The original poster (OP), a 27-year-old male, has been in a long-term relationship with his girlfriend, Cindy, 26, since they were in university. When Cindy’s previous company closed down last September, she was very upset because she enjoyed her job and colleagues.
The OP offered to help by introducing her to his boss, as they work in the same field. Cindy was hired for a three-month probationary position, which initially excited the OP with the prospect of saving money and spending more time together. However, Cindy’s performance was poor, marked by constant tardiness, lack of focus at work, and extended lunch breaks. After her probationary period ended without an offer for a full-time position, Cindy began blaming the OP, leading to a confrontation over her future financial responsibilities and leaving the OP questioning if his actions were wrong.

AITAH for ditching my girlfriend at a restaurant, which contributed to her failing her probationary period at work?
![I [27m] have been in a relationship with my girlfriend,...](https://animalstrend.com/wp-content/uploads/wp-img-cache/c05124cd998284cc00eaa68b4562923c.png)



















As relationship expert Dr.
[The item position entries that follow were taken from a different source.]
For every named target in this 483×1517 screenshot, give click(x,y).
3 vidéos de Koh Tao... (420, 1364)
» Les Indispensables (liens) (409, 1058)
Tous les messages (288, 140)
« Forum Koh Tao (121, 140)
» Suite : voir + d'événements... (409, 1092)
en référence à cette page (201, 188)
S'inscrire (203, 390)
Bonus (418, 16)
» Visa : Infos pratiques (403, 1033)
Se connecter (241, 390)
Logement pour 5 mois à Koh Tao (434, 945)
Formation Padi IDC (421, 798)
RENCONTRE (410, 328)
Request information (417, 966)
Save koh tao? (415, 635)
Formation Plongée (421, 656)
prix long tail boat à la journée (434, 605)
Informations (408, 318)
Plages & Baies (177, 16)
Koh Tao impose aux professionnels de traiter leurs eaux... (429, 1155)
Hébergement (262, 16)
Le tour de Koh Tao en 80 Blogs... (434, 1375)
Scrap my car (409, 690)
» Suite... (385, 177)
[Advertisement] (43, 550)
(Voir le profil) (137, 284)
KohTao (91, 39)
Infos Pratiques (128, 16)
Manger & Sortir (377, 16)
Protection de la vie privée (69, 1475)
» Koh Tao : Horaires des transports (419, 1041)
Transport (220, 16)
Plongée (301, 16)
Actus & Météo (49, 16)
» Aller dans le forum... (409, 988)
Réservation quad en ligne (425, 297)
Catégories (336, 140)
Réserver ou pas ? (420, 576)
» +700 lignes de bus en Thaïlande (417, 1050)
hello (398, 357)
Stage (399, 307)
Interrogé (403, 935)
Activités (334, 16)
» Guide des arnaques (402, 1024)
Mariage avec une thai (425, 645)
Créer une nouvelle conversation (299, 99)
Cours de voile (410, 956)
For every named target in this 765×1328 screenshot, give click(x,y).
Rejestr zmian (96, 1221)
John Gottman explains, “The most important thing in the world is to be able to talk about things that matter and be heard.” In this situation, the OP and Cindy failed to establish healthy communication regarding expectations, both at work and in shared time management.
The OP’s initial motivation to help Cindy find a job was supportive, but his subsequent actions reveal a breakdown in boundary setting and communication clarity. While Cindy’s poor work ethic (tardiness, distraction) is unprofessional, the OP escalated tension by micromanaging her during their lunch break, turning a shared meal into a performance review. His decision to leave her at the restaurant, while perhaps justified by his rigid adherence to the clock, was a significant punitive act that prioritized a schedule over his partner’s immediate comfort and dignity. This action communicates a lack of unconditional support, particularly damaging when she is already professionally vulnerable.
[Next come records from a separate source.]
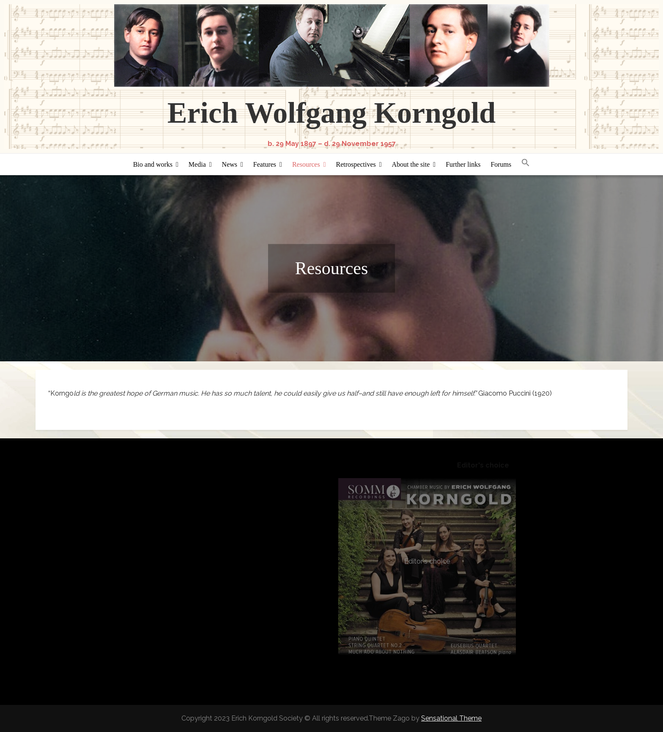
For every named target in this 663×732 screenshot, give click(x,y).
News (229, 164)
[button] (525, 163)
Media (197, 164)
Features (264, 164)
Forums (500, 164)
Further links (463, 164)
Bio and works (153, 164)
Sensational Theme (451, 718)
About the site (411, 164)
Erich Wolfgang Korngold (331, 112)
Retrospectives (356, 164)
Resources (306, 164)
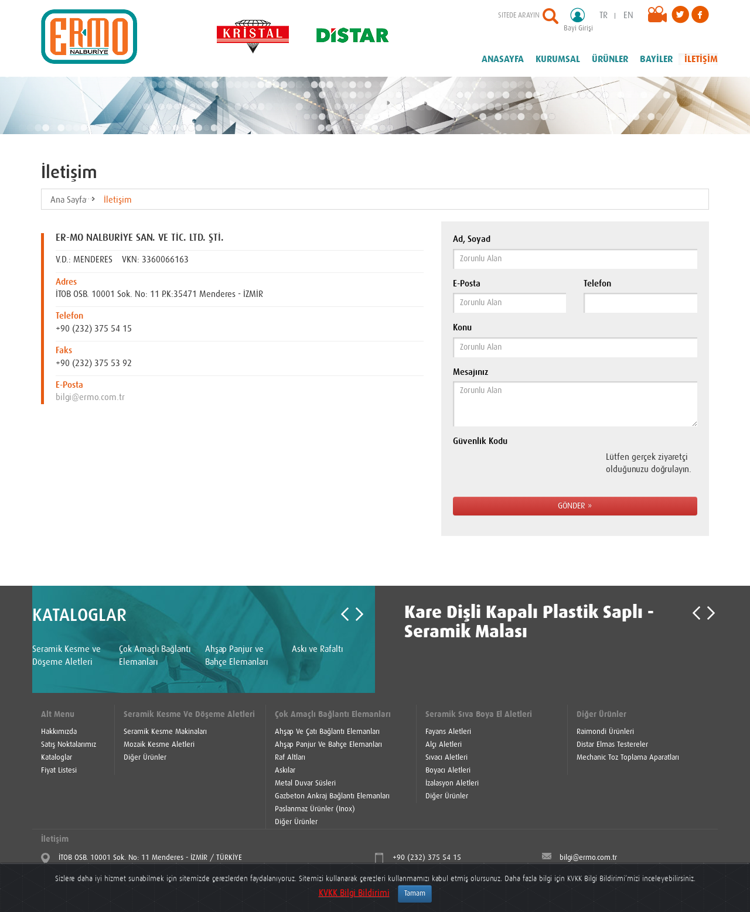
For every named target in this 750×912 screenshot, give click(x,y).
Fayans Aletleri (448, 732)
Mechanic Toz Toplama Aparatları (628, 757)
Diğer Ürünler (145, 757)
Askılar (285, 770)
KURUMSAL (558, 59)
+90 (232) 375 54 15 (427, 858)
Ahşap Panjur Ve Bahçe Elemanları (328, 745)
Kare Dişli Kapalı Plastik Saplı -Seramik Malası (529, 622)
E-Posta (466, 283)
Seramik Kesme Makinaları (165, 732)
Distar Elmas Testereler (612, 745)
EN (628, 15)
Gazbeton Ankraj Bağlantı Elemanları (332, 796)
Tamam (414, 893)
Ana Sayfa (68, 200)
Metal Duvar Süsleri (305, 783)
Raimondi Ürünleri (605, 732)
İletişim (118, 200)
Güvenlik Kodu (480, 441)
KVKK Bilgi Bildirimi (354, 893)
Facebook (700, 14)
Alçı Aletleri (443, 745)
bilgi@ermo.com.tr (90, 397)
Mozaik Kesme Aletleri (159, 745)
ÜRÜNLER (610, 59)
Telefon (597, 283)
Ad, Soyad (471, 239)
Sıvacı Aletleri (446, 757)
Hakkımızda (59, 732)
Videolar (659, 17)
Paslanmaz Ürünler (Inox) (315, 809)
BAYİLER (656, 59)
Cindy’s reaction, shifting blame entirely to the OP for her job loss and reacting strongly to his financial questioning, suggests difficulty with accountability. A constructive approach would have involved the OP setting clear, non-punitive expectations earlier regarding her performance, rather than letting the issue fester. For future conflicts, the OP should focus on expressing his feelings and needs (‘I feel stressed when we are late for meetings’) rather than issuing directives or making punitive displays of leaving.
THIS STORY SHOOK THE INTERNET – AND REDDITORS DIDN’T HOLD BACK.
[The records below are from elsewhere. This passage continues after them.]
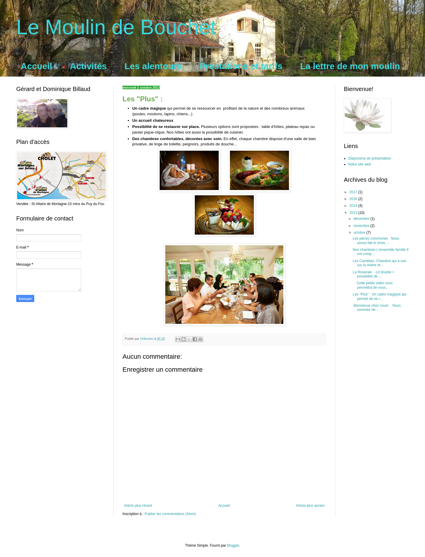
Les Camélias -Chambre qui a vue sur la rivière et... (379, 263)
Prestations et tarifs (241, 66)
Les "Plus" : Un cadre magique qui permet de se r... (379, 296)
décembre (362, 219)
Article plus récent (138, 506)
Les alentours (153, 66)
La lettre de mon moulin (350, 66)
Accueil (36, 66)
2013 (353, 213)
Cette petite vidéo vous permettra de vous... (373, 285)
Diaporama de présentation (369, 158)
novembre (362, 226)
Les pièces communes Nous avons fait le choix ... (376, 240)
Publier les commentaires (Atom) (170, 514)
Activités (88, 66)
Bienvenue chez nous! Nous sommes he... (377, 307)
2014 (353, 206)
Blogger (233, 545)
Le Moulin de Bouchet (116, 27)
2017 (353, 192)
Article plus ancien (310, 506)
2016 (353, 199)
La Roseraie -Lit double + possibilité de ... (373, 274)
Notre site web (359, 164)
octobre (360, 232)
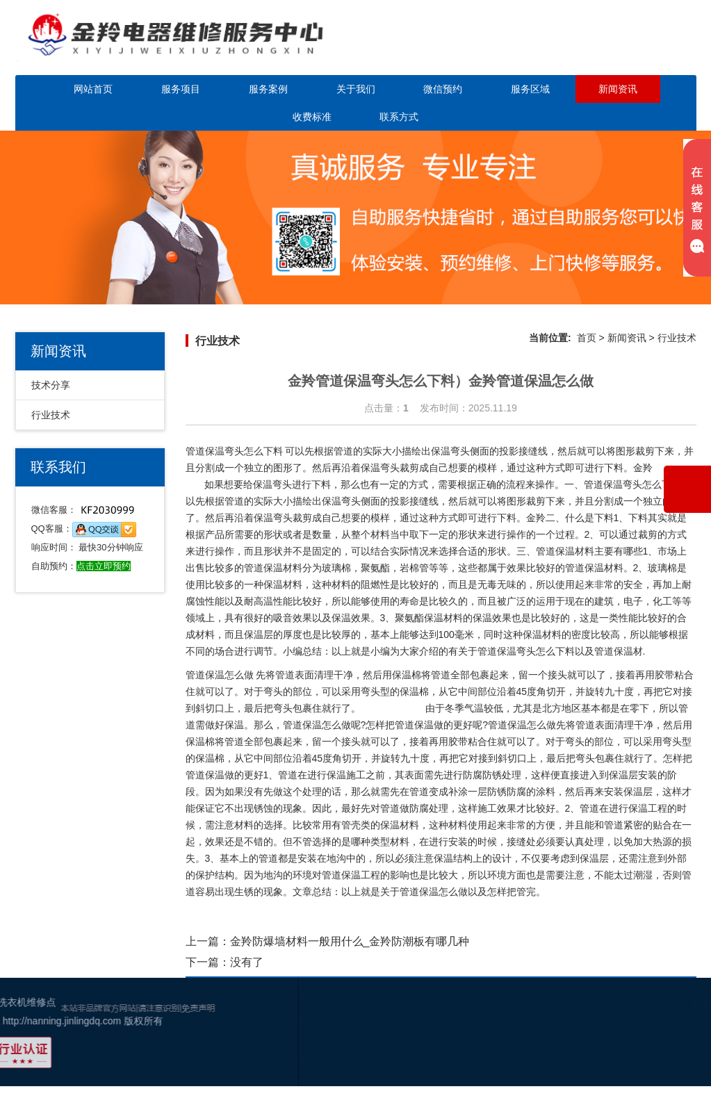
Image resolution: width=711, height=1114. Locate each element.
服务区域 (530, 89)
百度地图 (666, 1061)
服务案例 (268, 89)
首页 (586, 337)
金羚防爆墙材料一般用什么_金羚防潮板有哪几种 (350, 941)
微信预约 (442, 89)
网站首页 (93, 89)
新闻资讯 (617, 89)
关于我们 (355, 89)
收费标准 (312, 116)
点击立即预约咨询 (616, 47)
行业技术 (50, 414)
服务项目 (180, 89)
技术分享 (50, 385)
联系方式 (398, 116)
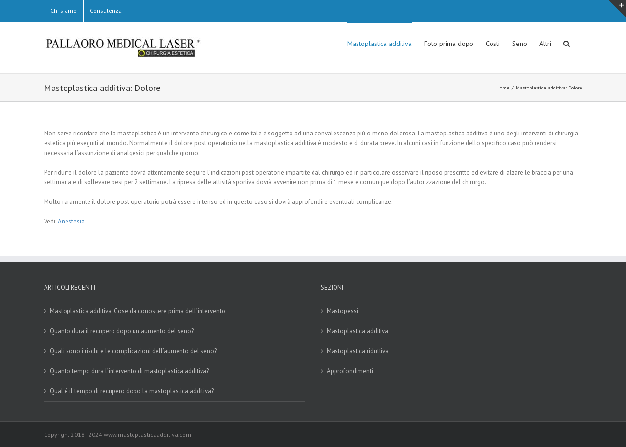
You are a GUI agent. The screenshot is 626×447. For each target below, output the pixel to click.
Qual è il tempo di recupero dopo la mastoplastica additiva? (132, 391)
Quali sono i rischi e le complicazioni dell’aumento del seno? (133, 351)
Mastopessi (342, 311)
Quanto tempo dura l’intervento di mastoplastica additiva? (129, 371)
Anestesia (71, 221)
The Original Poster is currently facing significant relationship distress because his efforts to support his girlfriend’s employment ultimately led to conflict when she failed to meet workplace expectations and subsequently lost the job. The central conflict lies between the OP’s desire to assist and his frustration with the negative professional behavior exhibited by Cindy, culminating in his direct questioning of her ability to meet her financial obligations.
The core question for debate is whether the OP acted appropriately by leaving Cindy at the restaurant when she insisted on a soda refill, especially given the context of her job loss and their existing workplace tension. Readers must weigh the OP’s need for adherence to schedule against the emotional needs and potential resulting humiliation of his partner.